I've always tended to think of Elton John as something of a twat. But all that's changed on the back of a story I picked up in The Art Newspaper this morning. Apparently a few years ago Elton John asked Gary Hume to make a piece of art work for his shower room.

Hume reports: "I said to him, 'of course, what a nice idea,' but inside I was thinking, 'are you fucking mad? Of course I don't want to make anything for your shower. How insulting!' After that, every time I saw him he would say, 'how's the shower piece going?' and I'd say, 'fine.' Then, after about two years, he said: 'Look, Gary, what's happening?' So I said that I didn't want to do it after all. So he said: "Well, why don't you get a can of spray paint, write, 'Elton is a cunt' in my shower, and I'll buy it."

In the end it seems Hume built some marble thing inspired by William Blake's gravestone for Elton's shower on the back of which he'd written 'Elton is a cunt'.
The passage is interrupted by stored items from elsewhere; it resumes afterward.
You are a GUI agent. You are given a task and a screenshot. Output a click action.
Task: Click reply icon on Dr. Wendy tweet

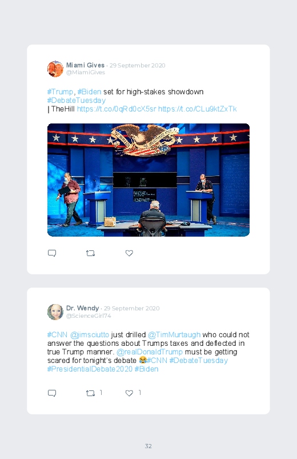tap(52, 393)
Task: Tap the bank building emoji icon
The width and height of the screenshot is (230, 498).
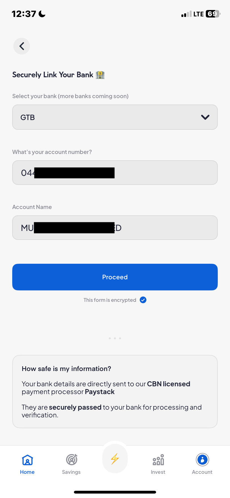Action: pos(100,75)
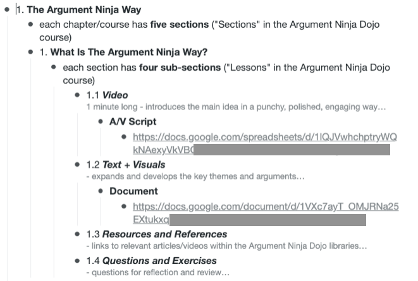Select the '1.4 Questions and Exercises' text
Viewport: 418px width, 281px height.
tap(151, 261)
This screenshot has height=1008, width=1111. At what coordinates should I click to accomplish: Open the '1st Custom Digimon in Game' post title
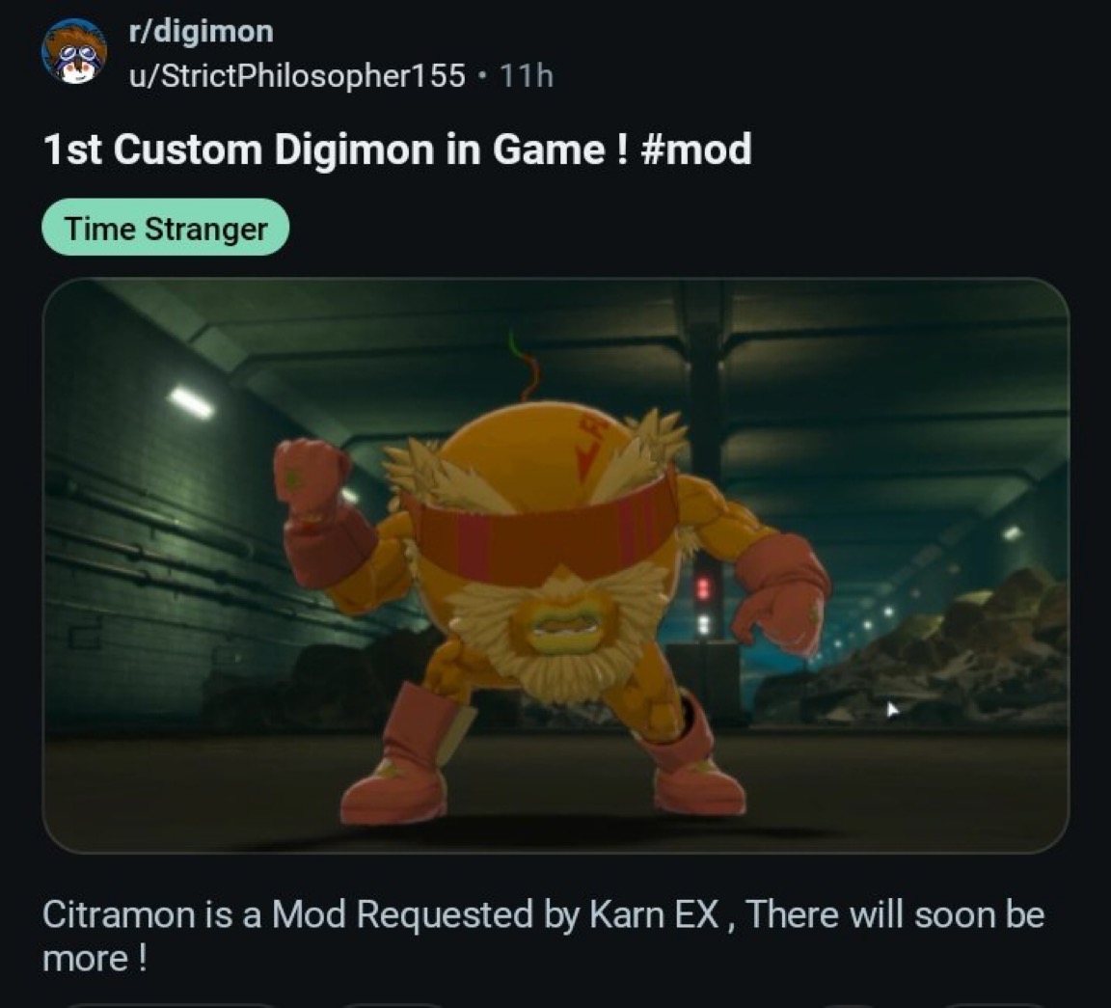(396, 150)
I've got a few problems with this story. Firstly, if a person doesn't want to do something he's been invited to do then the respectful course of action is to grow a pair and very politely decline the offer, perhaps with a blow softening tale involving the over committed status of one's schedule at the present time.
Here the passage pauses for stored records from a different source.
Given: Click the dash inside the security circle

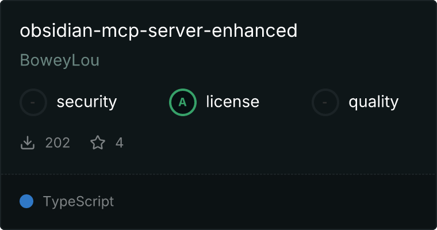Looking at the screenshot, I should pyautogui.click(x=33, y=102).
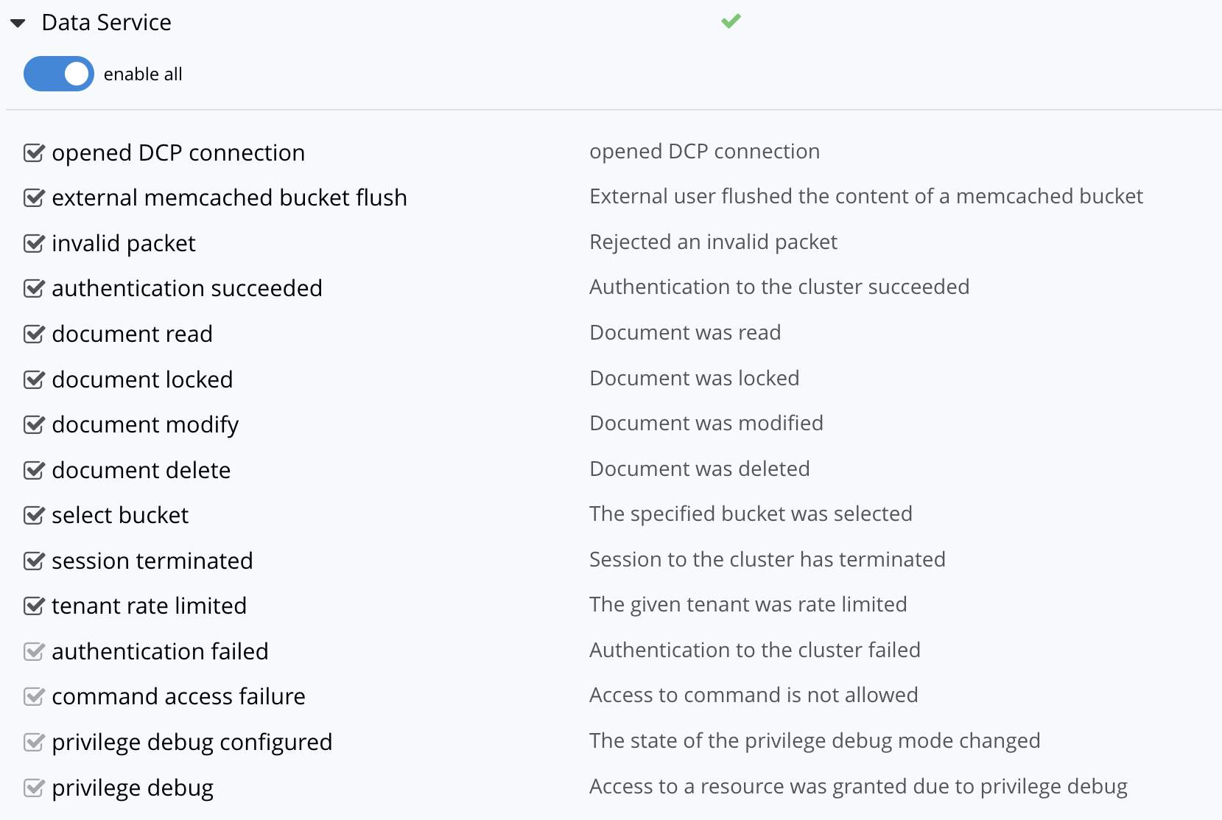
Task: Toggle document locked checkbox
Action: (x=34, y=379)
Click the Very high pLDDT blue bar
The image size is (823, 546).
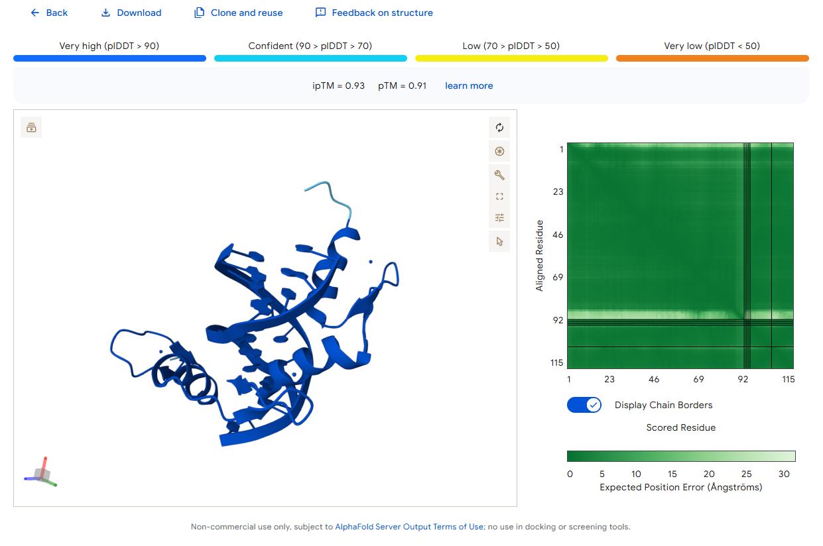click(x=109, y=58)
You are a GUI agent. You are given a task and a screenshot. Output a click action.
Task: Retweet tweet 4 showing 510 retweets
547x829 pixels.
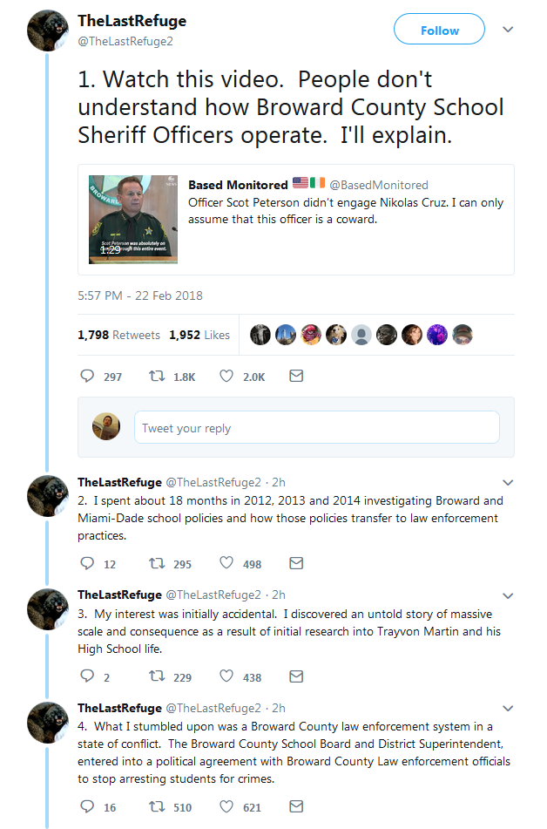click(x=158, y=807)
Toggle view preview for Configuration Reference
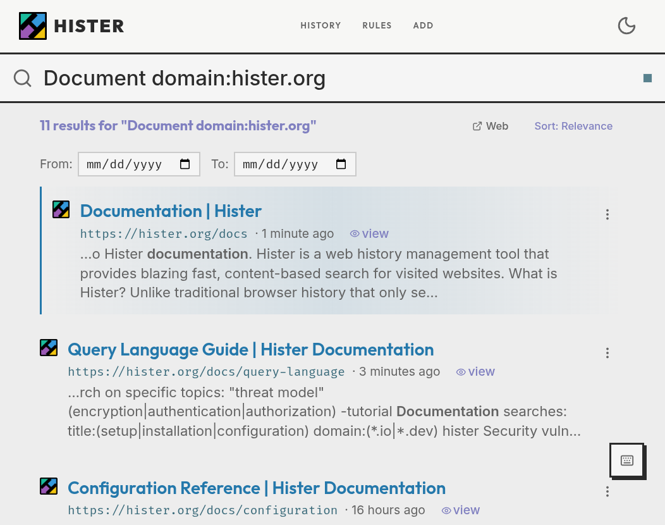665x525 pixels. pos(461,510)
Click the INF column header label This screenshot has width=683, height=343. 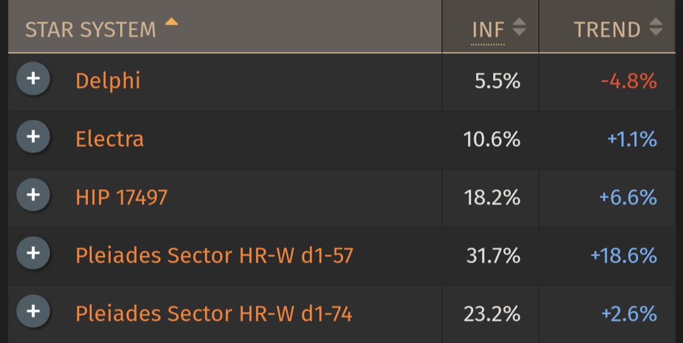point(488,30)
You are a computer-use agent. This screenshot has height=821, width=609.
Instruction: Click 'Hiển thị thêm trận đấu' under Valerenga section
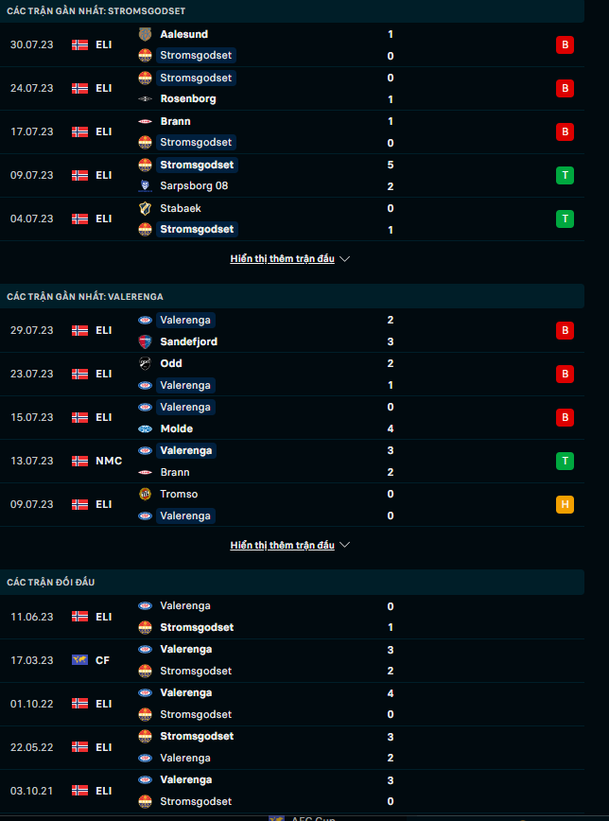(x=282, y=545)
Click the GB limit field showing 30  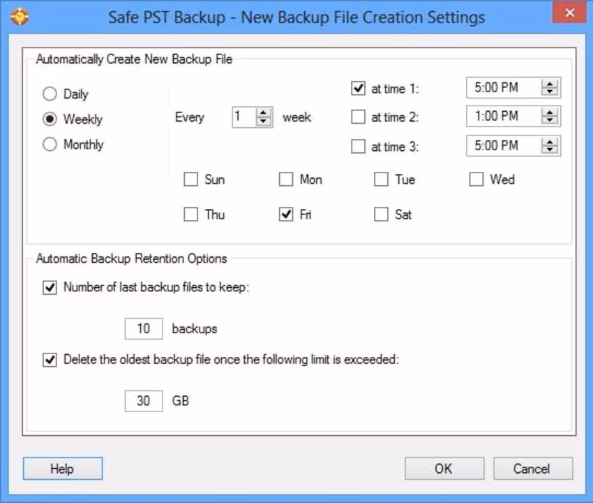(143, 401)
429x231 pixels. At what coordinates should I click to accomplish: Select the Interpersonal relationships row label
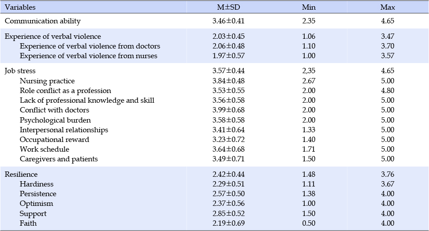(x=64, y=130)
Secondly, if a person were 'insulted' by the idea of creating a work of art for a shower room, why would he then do it anyway? In ruminating on this question the only conclusion I've been able to arrive at - and I apologise in advance if this is either wildly inaccurate or 'insulting' - is that the artist must have 'sold out', that is to say, abandoned his apparently rather grandiose if fragile artistic integrity over the small matter of a few quid. Fair enough, we all need to earn a living, but you can't have it both ways I'm afraid, or at least not without seeming to be both a snob and a sell out.

Thirdly, what exactly is the problem with housing a piece of artwork in a shower room? I just do not get it actually, this pathetic snobbery around where a 'serious' piece of artwork can and cannot allow itself to be seen. Is this a piece of art we're talking about or is this Paris bloody Hilton on a night out? Is there something inherently unserious about a shower? Is a bedroom more 'serious'? Or a drawing room perhaps? Yes, I'm sure a drawing room must be higher up the social ranking on the art snobs guide to where to hang your overpriced YBA work, than a lowly shower room, the room after all in which one's ablutions are shame facedly carried out. Or is a pitch black climate controlled Momart warehouse the only place that a 'serious' work of art should be seen these days? Assuming, that is, that nobody's planning on having a fag anywhere near the place whilst your stuff's lauding it about in there.

If it were a watercolour we were speaking of then of course a shower room would be totally inappropriate and I would take Mr Hume's point entirely. But what's being mooted here is a site-specific piece in which the characteristics of the intended location be taken into account at the drawing board stage. Wealthy patrons have been commissioning art since the dawn of time so I struggle to imagine that's the problem. No, it sounds to me like a case of good old fashioned insecurity and the inherent belief on the part of its creator that the art work can't stand up for itself without seriousness being conveyed upon it by the supposed gravitas of its surroundings. Doesn't say much for the art does it?

For all his cheesy music, preposterous tantrums and ghastly toupés sitting on his head like old women at a bus stop, at least Elton John's got the bottle to think for himself.

Gary Hume's New Work is currently showing at the New Art Centre, Roche Court until 18 April 2010. A gallery's alright then is it? Oh yes I see, of course, a gallery's alright.